NO me gusta el proyecto de Auditorio que se prepara. Ni la ubicación elegida ni la solución arquitectónica son para tirar cohetes. Pero tampoco me convencen las razones que se alegan para justificar la paralización del expediente por parte del gobierno central. El fin no justifica los medios, por lo que no me voy a apuntar a los argumentos de Pérez Mariño, de los que aquí se daba cuenta el otro día. Mariño alega que el Estado no debe regalar sus propiedades a la iniciativa privada, lo que parece razonable, pero resulta que a cargo de ella correrá la mayor parte de la inversión. Apunta como solución que la Xunta aporte más dinero, a lo que conviene recordar que los fondos que ella maneja no los recoge en los árboles, sino en los bolsillos de sujetos privados. Y aduce que el proyecto no es de interés social, para darle la razón a Madrid en su renuencia a una cesión gratuita de los terrenos. Eso del interés social es un concepto chicle. Si hubiera dicho: el proyecto no es de interés, y punto, lo apoyaría.
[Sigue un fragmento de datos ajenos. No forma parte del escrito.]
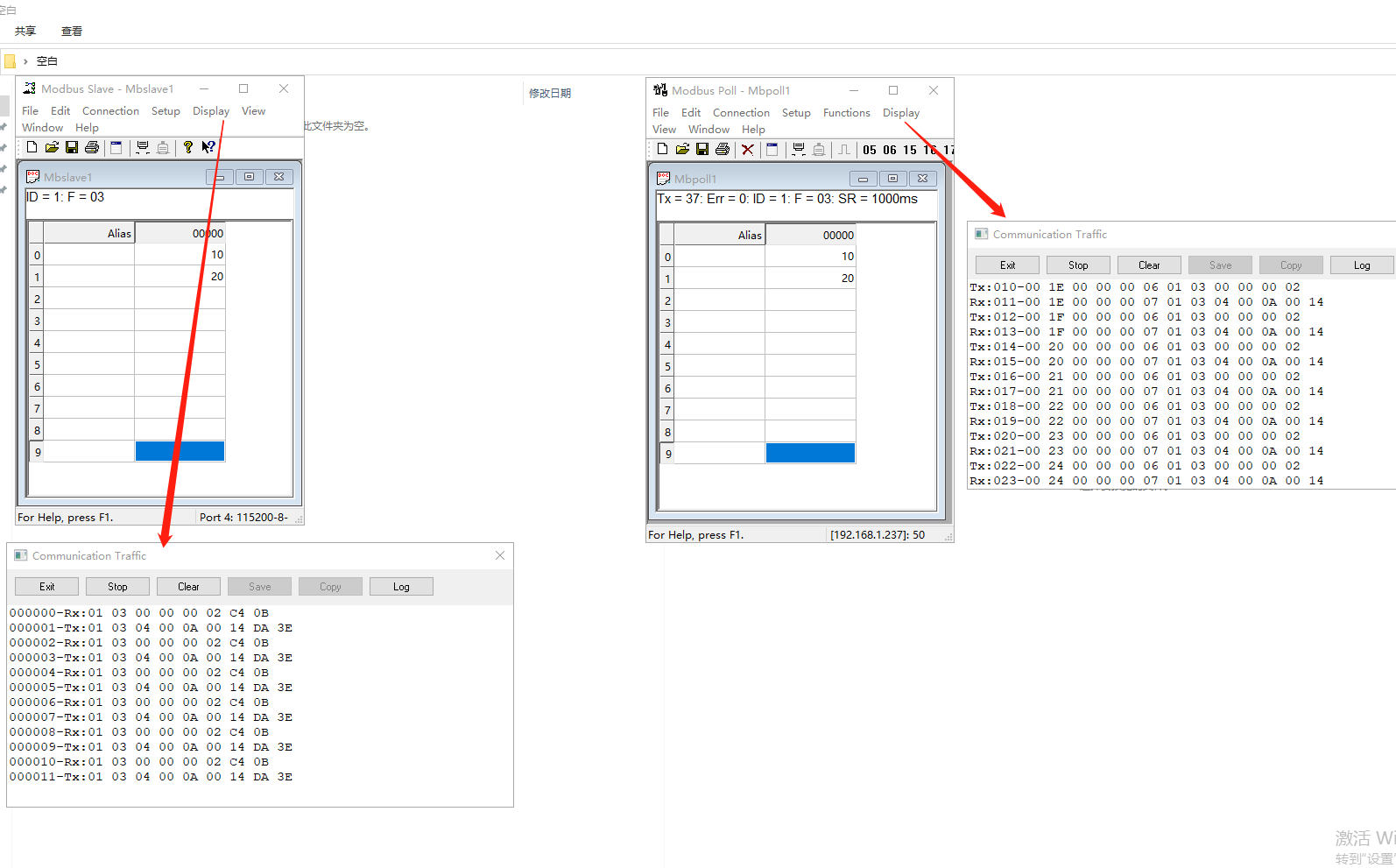This screenshot has width=1396, height=868.
Task: Click context help arrow icon in Modbus Slave
Action: pos(208,147)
Porque ésa es la cuestión: si el Auditorio precisa de la inyección de dinero público y de la implicación del Estado, ello significa que la iniciativa privada, por si sola, no lo haría. Y ello quiere decir lo siguiente: no responde a una demanda del mercado y, por lo tanto, no será rentable. Lo cual lleva a otra conclusión: si no resultara rentable, ya sabemos quién pagará la factura, el contribuyente, que es un ser privado, aunque no lo sean tanto sus ganancias. Habrá que cruzar los dedos o tocar madera. Todo este follón entre Administraciones, más la aportación del erario, nos lo hubiéramos ahorrado si el Auditorio fuera un proyecto exclusivamente privado. Claro que, como queda dicho, tal vez entonces no se construiría.